Task item
Go through the lines below and copy each one that holds the string "link".

Data extract
· · ·
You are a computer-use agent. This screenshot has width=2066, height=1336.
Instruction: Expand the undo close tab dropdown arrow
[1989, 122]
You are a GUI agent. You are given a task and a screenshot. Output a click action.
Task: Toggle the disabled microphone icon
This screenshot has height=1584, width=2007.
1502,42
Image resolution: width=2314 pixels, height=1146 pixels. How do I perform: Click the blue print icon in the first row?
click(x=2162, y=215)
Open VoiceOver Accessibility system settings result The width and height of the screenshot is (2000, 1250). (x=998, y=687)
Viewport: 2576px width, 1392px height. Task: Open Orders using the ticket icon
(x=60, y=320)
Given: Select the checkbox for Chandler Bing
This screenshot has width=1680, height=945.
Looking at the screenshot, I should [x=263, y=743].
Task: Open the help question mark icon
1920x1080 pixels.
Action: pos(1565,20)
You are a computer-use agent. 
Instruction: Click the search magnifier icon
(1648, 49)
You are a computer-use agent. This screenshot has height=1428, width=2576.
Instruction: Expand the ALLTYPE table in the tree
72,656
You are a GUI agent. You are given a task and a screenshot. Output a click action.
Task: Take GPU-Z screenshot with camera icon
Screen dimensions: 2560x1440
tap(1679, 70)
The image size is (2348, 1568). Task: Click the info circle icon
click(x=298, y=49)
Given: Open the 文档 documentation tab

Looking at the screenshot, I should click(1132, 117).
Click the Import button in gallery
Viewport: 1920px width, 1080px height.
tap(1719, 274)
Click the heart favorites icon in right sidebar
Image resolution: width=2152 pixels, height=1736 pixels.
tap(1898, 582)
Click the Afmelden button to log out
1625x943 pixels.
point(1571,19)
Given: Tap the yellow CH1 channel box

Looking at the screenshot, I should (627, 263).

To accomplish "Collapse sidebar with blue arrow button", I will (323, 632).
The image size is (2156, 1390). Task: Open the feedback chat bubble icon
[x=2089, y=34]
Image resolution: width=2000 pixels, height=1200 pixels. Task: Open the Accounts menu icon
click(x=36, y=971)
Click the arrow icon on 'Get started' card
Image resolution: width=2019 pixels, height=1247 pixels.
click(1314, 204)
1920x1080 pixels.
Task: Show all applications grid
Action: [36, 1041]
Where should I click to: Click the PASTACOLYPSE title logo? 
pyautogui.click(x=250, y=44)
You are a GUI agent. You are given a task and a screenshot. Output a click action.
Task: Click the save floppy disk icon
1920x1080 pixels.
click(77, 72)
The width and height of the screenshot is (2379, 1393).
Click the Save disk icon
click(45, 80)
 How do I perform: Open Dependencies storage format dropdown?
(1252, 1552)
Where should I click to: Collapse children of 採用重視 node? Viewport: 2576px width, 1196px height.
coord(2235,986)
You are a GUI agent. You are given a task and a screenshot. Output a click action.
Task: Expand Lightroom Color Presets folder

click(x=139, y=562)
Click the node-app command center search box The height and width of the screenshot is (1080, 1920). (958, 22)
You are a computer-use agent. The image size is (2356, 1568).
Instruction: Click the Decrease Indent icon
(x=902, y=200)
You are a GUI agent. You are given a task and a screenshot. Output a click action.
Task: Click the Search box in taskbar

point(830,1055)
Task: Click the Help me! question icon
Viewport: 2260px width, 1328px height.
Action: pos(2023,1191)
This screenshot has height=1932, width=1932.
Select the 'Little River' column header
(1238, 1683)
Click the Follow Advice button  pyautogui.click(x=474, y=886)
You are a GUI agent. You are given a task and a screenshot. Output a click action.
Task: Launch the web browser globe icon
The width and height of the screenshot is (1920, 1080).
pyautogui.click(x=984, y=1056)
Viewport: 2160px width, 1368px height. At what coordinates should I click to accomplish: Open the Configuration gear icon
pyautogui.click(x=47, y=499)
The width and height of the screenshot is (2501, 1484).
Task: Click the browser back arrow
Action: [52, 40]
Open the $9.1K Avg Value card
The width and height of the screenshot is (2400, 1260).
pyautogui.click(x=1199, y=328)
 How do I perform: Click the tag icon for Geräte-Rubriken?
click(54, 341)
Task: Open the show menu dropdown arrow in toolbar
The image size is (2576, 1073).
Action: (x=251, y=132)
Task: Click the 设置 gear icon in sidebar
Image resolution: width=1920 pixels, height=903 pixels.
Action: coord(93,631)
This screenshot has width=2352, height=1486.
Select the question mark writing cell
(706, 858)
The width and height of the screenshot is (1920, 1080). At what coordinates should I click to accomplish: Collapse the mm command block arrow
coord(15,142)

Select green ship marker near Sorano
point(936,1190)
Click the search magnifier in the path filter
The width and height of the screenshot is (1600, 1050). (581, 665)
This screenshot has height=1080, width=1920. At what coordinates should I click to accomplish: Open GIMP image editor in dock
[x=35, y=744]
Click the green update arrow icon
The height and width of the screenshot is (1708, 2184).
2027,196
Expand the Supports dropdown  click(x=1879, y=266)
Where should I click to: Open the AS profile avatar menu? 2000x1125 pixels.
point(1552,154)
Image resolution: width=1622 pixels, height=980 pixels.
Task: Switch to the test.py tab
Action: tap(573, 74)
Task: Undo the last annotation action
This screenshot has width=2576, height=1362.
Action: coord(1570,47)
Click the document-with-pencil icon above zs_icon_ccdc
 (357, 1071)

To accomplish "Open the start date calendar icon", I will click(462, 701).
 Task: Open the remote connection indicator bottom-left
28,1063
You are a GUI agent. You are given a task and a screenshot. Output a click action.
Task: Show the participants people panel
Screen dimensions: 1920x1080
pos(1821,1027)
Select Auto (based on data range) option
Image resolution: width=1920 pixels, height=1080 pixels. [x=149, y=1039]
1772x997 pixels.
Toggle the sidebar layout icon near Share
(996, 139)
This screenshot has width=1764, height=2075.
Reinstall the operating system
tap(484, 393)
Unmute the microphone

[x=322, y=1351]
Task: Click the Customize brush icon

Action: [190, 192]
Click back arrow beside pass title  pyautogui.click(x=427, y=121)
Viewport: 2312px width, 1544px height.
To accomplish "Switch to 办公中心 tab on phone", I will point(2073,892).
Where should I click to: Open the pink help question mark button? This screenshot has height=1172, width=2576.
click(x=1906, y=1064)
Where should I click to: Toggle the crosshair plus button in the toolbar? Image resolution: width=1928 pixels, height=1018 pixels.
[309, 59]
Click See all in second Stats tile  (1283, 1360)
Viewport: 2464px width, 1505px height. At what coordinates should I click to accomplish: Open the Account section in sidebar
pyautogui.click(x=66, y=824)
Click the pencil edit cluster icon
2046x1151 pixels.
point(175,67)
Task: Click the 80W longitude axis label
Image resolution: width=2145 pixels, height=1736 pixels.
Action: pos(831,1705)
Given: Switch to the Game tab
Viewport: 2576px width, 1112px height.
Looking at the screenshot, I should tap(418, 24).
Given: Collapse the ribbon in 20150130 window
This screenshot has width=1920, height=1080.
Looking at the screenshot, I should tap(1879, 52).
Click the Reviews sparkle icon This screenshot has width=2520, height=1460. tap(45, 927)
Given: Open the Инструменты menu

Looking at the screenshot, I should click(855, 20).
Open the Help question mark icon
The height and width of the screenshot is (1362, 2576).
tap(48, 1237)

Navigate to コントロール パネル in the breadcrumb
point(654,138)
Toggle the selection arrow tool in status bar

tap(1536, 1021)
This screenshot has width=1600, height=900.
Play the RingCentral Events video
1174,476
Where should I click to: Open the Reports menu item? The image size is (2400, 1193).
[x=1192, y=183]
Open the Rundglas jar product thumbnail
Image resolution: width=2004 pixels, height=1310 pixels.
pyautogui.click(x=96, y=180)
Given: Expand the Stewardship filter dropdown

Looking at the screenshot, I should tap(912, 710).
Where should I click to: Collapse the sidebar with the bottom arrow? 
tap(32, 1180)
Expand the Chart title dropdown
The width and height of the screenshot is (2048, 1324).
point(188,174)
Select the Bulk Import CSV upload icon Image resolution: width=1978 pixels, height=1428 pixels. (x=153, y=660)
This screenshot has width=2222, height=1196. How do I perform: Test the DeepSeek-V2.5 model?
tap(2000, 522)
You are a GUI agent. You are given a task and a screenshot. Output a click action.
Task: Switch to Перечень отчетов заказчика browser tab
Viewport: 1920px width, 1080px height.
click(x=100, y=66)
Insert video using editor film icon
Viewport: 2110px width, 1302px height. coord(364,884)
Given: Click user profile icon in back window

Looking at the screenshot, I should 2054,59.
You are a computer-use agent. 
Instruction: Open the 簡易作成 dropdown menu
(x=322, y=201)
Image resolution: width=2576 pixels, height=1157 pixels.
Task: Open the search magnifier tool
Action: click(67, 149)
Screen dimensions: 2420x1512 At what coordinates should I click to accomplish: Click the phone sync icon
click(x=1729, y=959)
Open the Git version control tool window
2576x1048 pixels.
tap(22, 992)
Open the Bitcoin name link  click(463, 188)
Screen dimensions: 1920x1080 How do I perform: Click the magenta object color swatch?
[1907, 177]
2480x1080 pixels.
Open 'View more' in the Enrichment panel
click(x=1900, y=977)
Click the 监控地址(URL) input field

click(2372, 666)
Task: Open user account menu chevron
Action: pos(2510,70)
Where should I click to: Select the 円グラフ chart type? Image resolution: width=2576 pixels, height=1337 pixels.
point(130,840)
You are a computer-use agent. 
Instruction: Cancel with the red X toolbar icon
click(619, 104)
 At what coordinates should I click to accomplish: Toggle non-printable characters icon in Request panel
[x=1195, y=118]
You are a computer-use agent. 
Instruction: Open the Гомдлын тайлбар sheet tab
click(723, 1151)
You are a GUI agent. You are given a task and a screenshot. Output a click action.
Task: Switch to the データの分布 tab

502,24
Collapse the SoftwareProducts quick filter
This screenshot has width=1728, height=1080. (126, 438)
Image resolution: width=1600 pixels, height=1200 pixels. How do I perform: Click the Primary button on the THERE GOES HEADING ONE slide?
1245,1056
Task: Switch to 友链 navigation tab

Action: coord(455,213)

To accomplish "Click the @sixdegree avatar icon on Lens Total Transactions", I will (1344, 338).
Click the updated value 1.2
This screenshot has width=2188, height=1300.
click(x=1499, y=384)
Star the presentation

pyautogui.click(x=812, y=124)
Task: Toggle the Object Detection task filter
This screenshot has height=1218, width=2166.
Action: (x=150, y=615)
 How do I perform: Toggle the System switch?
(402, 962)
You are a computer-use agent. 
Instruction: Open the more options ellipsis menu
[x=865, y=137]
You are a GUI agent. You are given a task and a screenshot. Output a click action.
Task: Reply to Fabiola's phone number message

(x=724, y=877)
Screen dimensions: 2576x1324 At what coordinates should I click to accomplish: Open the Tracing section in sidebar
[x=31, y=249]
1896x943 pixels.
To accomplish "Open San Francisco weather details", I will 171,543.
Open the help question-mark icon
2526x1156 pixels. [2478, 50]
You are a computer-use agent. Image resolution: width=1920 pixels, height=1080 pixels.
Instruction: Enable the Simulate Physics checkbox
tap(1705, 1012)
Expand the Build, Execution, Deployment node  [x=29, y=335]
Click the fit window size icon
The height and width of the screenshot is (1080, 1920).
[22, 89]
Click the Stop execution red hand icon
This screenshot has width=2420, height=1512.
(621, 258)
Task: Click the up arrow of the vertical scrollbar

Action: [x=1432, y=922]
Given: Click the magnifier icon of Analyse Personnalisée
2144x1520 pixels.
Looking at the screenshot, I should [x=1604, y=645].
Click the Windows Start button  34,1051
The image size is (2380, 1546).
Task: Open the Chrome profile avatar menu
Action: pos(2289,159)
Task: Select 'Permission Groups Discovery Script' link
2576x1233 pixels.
· · ·
Solution below
Open the Bitcoin name link  click(463, 188)
Task: Select 'Permission Groups Discovery Script' link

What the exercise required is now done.